» **WHAT IS BEING ASKED**
Check each line of the records below for the string "will", then state how many lines contain it, with no other output.

── SOURCE DATA ──

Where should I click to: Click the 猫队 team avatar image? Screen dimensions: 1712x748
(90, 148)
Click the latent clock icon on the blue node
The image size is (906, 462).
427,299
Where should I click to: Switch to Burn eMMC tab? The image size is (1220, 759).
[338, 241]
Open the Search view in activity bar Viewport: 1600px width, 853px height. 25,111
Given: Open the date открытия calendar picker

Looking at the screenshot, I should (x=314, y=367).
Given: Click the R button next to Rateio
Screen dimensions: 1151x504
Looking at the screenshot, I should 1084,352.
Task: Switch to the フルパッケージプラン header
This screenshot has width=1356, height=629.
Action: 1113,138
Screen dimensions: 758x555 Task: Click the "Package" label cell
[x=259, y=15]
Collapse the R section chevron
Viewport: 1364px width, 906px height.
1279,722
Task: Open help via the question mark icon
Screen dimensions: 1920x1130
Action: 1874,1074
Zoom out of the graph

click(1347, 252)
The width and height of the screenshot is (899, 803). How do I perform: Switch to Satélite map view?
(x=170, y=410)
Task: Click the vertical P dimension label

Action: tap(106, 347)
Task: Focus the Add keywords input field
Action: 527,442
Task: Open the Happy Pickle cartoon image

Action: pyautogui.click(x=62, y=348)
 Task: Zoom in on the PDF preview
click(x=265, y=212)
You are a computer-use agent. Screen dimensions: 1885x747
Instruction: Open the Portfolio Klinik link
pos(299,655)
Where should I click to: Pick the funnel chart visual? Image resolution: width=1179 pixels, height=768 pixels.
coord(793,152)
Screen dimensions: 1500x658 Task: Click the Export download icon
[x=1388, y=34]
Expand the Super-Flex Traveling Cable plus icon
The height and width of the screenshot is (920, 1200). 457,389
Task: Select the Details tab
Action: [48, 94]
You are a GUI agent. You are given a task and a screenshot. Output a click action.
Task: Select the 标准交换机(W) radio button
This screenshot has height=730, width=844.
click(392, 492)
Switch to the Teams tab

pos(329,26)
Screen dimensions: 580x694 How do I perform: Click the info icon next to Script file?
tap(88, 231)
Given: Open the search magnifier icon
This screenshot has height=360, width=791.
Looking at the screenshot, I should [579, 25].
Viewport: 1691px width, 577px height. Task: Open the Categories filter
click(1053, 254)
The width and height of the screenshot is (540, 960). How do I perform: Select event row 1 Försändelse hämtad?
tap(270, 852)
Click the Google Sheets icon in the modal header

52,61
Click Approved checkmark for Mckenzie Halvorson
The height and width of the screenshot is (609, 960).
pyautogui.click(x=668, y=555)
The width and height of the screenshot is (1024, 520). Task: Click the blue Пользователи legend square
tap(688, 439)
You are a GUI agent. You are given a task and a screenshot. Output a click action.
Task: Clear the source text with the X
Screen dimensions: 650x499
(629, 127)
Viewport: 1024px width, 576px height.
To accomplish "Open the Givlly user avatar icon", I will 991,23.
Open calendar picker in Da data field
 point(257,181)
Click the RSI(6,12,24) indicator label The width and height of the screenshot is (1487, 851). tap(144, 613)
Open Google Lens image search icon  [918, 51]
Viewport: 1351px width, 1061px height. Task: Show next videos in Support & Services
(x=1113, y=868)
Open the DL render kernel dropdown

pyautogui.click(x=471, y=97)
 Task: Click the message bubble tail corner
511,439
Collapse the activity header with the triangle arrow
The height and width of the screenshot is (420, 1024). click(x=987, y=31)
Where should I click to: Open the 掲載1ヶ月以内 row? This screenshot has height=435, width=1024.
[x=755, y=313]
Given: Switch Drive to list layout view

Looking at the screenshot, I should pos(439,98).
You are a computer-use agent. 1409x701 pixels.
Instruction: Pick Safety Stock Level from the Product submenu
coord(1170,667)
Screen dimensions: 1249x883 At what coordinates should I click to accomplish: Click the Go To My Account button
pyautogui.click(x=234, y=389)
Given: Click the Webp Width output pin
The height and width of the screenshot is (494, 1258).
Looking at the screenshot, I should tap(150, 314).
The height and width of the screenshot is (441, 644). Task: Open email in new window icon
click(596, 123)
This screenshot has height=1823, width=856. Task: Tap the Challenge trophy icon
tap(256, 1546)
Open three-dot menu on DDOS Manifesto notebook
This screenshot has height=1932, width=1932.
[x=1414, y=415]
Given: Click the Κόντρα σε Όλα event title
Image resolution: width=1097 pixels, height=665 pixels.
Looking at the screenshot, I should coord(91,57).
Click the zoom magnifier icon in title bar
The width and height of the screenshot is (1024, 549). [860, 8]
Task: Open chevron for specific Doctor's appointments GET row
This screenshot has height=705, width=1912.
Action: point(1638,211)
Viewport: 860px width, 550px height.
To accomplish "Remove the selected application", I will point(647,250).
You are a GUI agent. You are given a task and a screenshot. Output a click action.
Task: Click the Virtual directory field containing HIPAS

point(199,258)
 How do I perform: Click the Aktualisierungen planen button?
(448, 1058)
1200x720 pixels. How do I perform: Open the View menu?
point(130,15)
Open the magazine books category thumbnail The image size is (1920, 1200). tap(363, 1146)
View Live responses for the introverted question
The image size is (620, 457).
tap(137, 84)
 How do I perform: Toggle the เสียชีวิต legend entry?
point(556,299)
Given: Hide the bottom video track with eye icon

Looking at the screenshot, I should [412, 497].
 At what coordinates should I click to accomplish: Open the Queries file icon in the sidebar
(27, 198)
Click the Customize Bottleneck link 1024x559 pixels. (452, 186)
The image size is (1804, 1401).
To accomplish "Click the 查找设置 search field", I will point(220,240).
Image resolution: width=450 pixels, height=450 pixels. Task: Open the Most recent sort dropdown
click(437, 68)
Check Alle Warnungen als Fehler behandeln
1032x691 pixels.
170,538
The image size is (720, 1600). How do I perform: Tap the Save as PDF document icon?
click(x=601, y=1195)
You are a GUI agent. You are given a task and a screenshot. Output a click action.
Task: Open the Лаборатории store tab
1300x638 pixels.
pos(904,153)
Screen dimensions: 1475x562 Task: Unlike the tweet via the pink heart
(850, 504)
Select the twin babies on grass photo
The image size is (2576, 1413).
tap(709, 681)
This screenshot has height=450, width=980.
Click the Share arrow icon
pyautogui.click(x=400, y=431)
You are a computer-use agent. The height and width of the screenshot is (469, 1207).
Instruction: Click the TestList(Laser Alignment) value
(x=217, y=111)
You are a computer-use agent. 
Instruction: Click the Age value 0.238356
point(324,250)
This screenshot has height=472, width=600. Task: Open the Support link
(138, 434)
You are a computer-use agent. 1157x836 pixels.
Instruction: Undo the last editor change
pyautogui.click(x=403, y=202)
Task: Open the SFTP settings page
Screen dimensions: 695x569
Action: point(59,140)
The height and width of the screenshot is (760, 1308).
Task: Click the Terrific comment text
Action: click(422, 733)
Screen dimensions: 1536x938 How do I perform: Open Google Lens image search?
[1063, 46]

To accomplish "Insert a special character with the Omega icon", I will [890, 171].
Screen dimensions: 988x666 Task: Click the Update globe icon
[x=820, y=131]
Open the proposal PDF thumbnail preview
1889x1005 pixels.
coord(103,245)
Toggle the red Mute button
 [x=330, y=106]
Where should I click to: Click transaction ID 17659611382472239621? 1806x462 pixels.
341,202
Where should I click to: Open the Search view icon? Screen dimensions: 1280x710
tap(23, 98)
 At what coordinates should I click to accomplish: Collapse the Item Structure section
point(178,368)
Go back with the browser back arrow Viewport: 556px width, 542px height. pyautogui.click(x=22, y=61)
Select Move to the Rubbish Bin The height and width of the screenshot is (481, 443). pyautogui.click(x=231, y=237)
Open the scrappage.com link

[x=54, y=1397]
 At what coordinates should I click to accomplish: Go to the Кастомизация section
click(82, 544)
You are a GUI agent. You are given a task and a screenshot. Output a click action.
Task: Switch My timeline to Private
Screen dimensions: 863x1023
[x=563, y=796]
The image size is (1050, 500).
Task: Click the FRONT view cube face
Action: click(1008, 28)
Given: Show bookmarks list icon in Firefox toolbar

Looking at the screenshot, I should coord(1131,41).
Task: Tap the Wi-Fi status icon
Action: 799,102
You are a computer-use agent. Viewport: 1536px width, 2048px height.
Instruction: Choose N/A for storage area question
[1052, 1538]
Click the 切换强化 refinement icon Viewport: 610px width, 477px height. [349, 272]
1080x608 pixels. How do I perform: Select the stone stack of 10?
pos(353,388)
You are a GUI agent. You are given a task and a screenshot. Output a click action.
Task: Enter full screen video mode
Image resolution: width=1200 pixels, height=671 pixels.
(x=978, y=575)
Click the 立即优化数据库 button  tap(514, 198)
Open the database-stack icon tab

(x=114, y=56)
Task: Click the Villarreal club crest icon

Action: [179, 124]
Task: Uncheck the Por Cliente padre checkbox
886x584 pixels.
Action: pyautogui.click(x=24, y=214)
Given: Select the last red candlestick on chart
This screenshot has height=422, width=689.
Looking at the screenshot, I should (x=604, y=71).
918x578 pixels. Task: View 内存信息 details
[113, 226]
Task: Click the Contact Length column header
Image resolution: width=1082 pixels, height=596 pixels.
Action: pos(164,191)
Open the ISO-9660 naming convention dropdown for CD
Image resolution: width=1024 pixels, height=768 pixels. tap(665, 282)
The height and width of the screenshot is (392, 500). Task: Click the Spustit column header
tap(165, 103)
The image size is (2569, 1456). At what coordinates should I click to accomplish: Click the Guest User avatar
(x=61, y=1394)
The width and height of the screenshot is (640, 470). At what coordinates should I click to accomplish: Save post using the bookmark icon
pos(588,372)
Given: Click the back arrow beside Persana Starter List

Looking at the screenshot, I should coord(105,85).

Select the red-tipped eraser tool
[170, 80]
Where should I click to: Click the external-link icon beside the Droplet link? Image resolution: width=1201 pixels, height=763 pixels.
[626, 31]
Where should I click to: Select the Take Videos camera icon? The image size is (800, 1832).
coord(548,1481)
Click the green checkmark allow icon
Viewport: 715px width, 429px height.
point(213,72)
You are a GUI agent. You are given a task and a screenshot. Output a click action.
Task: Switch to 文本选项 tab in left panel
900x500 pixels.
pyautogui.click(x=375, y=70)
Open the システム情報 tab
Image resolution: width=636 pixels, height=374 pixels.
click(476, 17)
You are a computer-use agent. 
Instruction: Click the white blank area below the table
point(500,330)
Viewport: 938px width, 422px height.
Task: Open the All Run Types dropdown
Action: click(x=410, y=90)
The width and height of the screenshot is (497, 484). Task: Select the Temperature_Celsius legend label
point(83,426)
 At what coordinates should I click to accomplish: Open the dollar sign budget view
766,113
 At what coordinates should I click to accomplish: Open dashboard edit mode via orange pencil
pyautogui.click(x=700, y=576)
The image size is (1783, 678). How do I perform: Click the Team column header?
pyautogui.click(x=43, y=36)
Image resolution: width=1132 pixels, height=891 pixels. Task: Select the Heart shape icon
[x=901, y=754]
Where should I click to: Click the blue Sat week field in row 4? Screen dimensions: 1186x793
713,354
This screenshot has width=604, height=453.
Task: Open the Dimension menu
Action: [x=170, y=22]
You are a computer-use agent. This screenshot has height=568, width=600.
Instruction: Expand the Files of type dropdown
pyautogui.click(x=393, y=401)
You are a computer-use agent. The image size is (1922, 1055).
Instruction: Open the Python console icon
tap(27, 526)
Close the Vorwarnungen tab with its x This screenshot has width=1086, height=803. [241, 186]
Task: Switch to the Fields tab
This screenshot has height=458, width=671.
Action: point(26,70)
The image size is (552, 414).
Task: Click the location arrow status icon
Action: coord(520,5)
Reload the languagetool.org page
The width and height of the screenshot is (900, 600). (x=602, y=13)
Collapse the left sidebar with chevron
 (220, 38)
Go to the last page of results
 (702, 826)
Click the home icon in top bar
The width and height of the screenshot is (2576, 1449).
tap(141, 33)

───

» **WRITTEN RESPONSE**
4